Associate Professor  Ananda Marin and  Brenda Lopez, research associate and media coordinator at the UCLA Center for Critical Race Studies in Education, presented their study on “Freedom Dreams Nested Within the Small Stories of Improvisational Jazz Artists,” in an AERA Vice-Presidential Session on “Consequential Futures: The Contested Pursuit of Truth in Freedom Dreaming.” Their study, conducted with doctoral student researcher  Lindsay Lindberg, explored where and with whom creative artists develop their expertise, how the arts serve as a nexus for social, political, and ethical discourses, particularly in regard to education, and how freedom dreams often germinate in collaborative and improvisational contexts.

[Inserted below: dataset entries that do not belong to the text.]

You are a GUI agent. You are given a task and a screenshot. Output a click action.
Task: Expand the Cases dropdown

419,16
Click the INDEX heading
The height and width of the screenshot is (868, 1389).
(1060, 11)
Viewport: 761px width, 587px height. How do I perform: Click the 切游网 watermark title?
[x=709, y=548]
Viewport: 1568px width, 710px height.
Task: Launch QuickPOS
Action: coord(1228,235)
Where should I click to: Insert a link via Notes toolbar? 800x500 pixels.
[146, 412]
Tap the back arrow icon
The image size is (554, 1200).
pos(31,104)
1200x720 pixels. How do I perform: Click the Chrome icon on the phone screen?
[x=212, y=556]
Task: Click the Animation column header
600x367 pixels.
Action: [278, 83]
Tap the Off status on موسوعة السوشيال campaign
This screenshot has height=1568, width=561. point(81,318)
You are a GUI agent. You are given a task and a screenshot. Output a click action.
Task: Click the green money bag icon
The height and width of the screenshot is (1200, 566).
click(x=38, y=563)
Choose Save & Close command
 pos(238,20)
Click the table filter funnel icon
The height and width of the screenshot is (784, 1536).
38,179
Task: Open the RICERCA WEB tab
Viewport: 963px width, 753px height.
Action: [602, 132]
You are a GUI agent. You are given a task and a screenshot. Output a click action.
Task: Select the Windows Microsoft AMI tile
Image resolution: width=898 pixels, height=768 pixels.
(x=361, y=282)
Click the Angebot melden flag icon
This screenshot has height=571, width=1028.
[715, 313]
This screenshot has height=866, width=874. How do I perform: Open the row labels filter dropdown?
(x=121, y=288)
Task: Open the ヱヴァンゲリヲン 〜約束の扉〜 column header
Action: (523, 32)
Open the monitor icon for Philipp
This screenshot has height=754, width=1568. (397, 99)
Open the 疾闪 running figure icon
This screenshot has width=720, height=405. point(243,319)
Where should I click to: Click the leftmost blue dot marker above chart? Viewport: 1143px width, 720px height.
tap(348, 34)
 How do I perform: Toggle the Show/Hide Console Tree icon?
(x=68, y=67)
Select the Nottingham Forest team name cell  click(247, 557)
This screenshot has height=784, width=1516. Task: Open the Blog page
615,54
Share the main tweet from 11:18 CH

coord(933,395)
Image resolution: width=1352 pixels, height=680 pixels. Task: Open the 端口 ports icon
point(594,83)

UCLA alumnus  Mike Hoa Nguyen, now an assistant professor at NYU’s Steinhardt School of Culture, Education and Human Development, chaired the symposium, “Asian American and Native American Pacific Islander-Serving Institutions: Honoring the Past, Examining the Present, and Imagining the Future,” which featured the perspectives of fellow Bruins,  Cynthia Alcantar, now an associate professor and director of Higher Education Administration at Loyola Marymount University, and doctoral student Rikka Venturanza.

UCLA alumna Tunette Powell, an assistant research professor and director of the K–12 Education of the Children’s Equity Project at Arizona State University, and graduate student researcher  Brande Otis, presented “Methods Toward Black Freedom Dreaming: Intergenerational Work with Black Families,” in a paper session on “Strengthening the Voice of Black Families in Family, School, Community Partnerships.”

“We cannot ignore the legacy of exploitation and extraction in research for Black folks … and the deficit-based narratives that sort of circulate [around] Black families in research,” said Otis in their presentation. “We want to dream and to imagine new ways of doing research … in ways that honor and resonate with our communities and us.”

Cover photo: Gabriela Corona Valencia shared, “Resisting Carceral State Memory Production: Tracing the Life of Concepcion Ruiz,” in a poster session of “Promising Scholarship in Education Research: Dissertation Fellows and Their Research.” Her study highlighted the impact of eugenic thought and practice in historic and contemporary K–16 public learning environments in East Los Angeles.